Problem set —
**a.** In the passage about approximating |x| with polynomials, what radius of convergence does the ratio test give for the power series of sqrt(1-z)?
**b.** From the passage about approximating |x| with polynomials, reproduce everything from "sqrt(1-z) = 1" down to "done for any ε." without any changes.

The trick is to use the function sqrt(1-z), which is analytic at 0. It equals its power series within some circle of convergence.
Refer to the continuous binomial theorem, where this very function is described. Thus sqrt(1-z) is minus the sum of anzn, where an = (2n:n)/(2n-1)/4n. The series begins like this.
sqrt(1-z) = 1 - 2z/4 - 2z2/16 - 4z3/64 - 10z4/256 - 28z5/1024 - …
The ratio of adjacent terms is z times (2n-1)/(2n+2). Use the ratio test to demonstrate convergence for |z| < 1, and divergence for |z| > 1, giving a radius of convergence of 1.
Watch what happens when z = 1. The series starts at 1 and decreases monotonically. Suppose the nth partial sum goes negative. Let z approach 1, until even zn is practically 1. Now sqrt(1-z) is negative, and this is a contradiction. Therefore the coefficients sum to 0, and the series converges to 0 at z = 1.
Apply the weierstrass m test, and the power series approaches sqrt(1-z) uniformly on [0,1].
Find a partial sum in this series, a polynomial in z, that is within ε of sqrt(1-z). Then replace z with 1-x2. This gives a polynomial in x that is within ε of |x| on [-1,1]. This can be done for any ε.
Don't confuse this with a convergent power series. It is merely a sequence of polynomials, each more accurate than the last. If pn is the nth polynomial in the sequence, then p93 could have a different coefficient on x2 than p92. It doesn't settle down to a series.
Suppose a series approaches |x| on [-1,1] uniformly, or even pointwise. This makes |x| real analytic, and differentiable, yet |x| is not differentiable at 0.

Provided material —
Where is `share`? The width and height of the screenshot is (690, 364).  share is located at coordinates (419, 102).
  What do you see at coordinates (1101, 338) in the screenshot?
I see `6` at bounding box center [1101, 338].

Task-by-task solutions —
**a.** The radius of convergence is 1.

**b.**
sqrt(1-z) = 1 - 2z/4 - 2z2/16 - 4z3/64 - 10z4/256 - 28z5/1024 - …
The ratio of adjacent terms is z times (2n-1)/(2n+2). Use the ratio test to demonstrate convergence for |z| < 1, and divergence for |z| > 1, giving a radius of convergence of 1.
Watch what happens when z = 1. The series starts at 1 and decreases monotonically. Suppose the nth partial sum goes negative. Let z approach 1, until even zn is practically 1. Now sqrt(1-z) is negative, and this is a contradiction. Therefore the coefficients sum to 0, and the series converges to 0 at z = 1.
Apply the weierstrass m test, and the power series approaches sqrt(1-z) uniformly on [0,1].
Find a partial sum in this series, a polynomial in z, that is within ε of sqrt(1-z). Then replace z with 1-x2. This gives a polynomial in x that is within ε of |x| on [-1,1]. This can be done for any ε.